*Aim of the exercise:* Please return each line in the entries below that contains the string "icon". Case must match.

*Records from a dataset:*

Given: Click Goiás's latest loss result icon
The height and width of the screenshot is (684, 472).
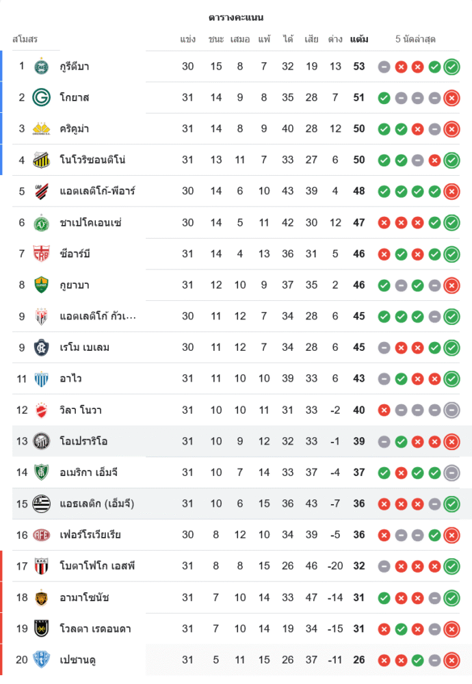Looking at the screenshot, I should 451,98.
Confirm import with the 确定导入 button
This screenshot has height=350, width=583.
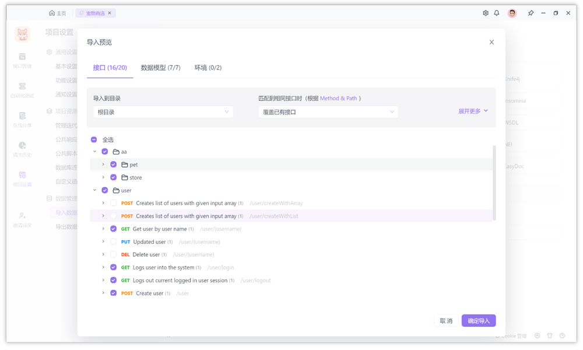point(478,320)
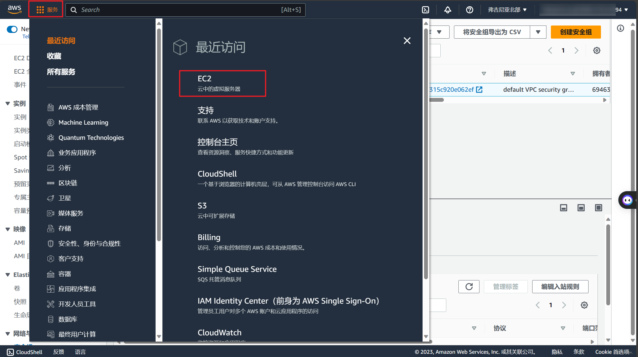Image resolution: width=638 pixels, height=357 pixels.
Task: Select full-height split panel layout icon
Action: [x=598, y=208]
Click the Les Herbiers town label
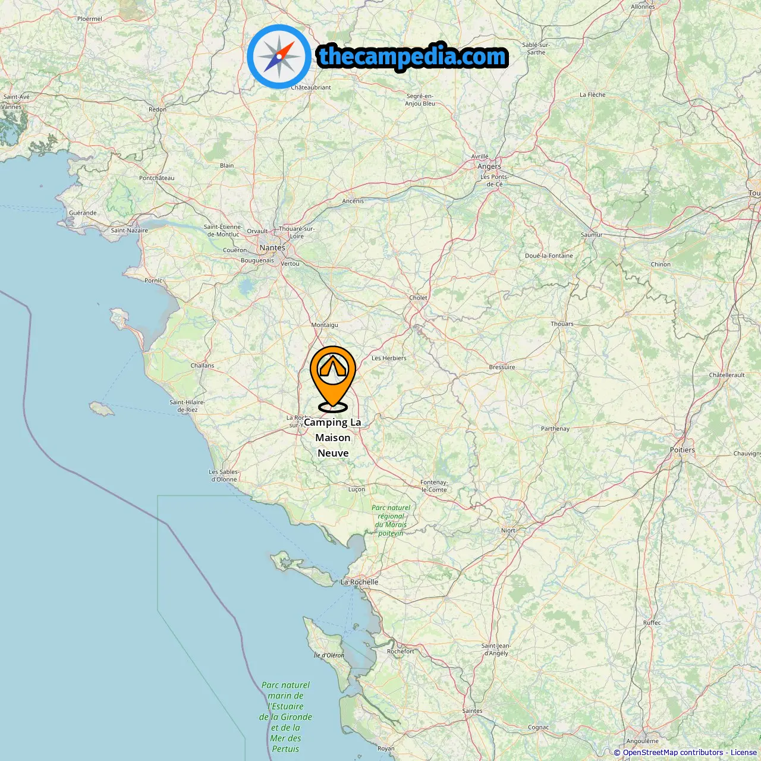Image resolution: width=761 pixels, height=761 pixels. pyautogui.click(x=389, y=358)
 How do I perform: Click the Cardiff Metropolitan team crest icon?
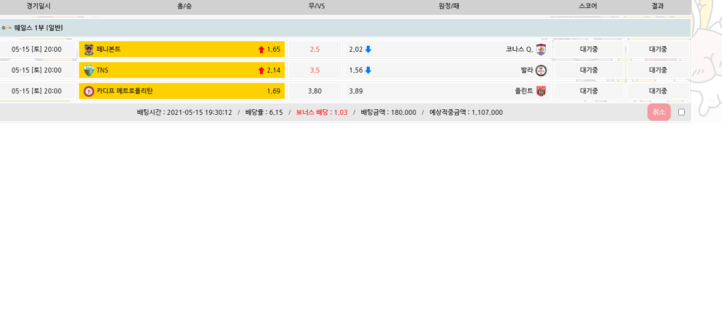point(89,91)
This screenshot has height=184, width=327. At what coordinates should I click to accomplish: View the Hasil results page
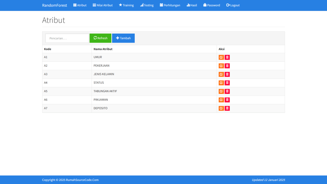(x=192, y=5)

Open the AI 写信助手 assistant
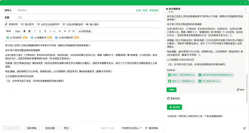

*Answer to this exercise:*
Given: Click Goiás's latest loss result icon
Task: Select full-height split panel layout icon
 How do I perform: Click the Cardiff Metropolitan team crest icon?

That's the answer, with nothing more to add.